Le principal problème, c’est que peu importent les conclusions de leurs enquêtes, la Russie sera toujours présente au Conseil de sécurité de l’ONU pour bloquer toute critique ou action contre le régime syrien.

Je pense cependant qu’ils ont collecté des informations importantes sur ce qu’il s’est passé, et il est désormais clair que le régime syrien a utilisé le gaz sarin et le chlore comme armes chimiques, tout comme l’organisation Etat islamique a fait usage de gaz moutarde.

Il s’agit donc plus de réponse politique que des faits en eux-mêmes ?

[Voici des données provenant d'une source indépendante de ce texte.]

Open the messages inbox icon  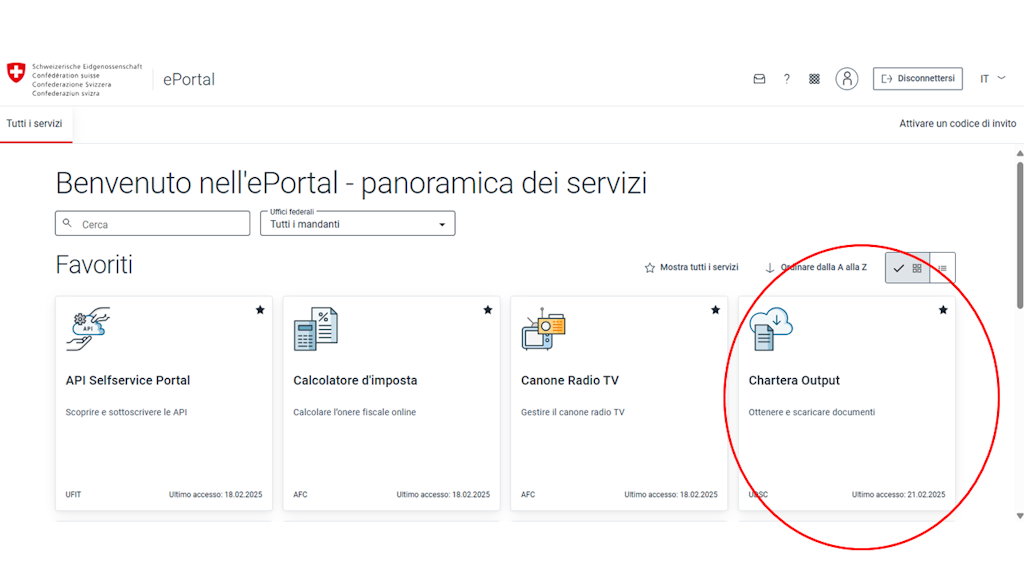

Dans un sens, j’ai l’impression que ce mécanisme d’enquête fait partie d’un jeu politique joué par la Russie. Elle a soutenu le projet en premier lieu, de façon à pouvoir nier par la suite les résultats de l’enquête. Il n’y a jamais eu de scénario réaliste où la Russie accepte la culpabilité de la Syrie dans ces attaques chimiques.

Au-delà du mécanisme de l’ONU, il y a des conséquences politiques à ces actions, et une reconnaissance des Nations unies qui cherchent à rassembler des preuves, mais on ne peut pas s’attendre à voir le régime devant la Cour pénale internationale.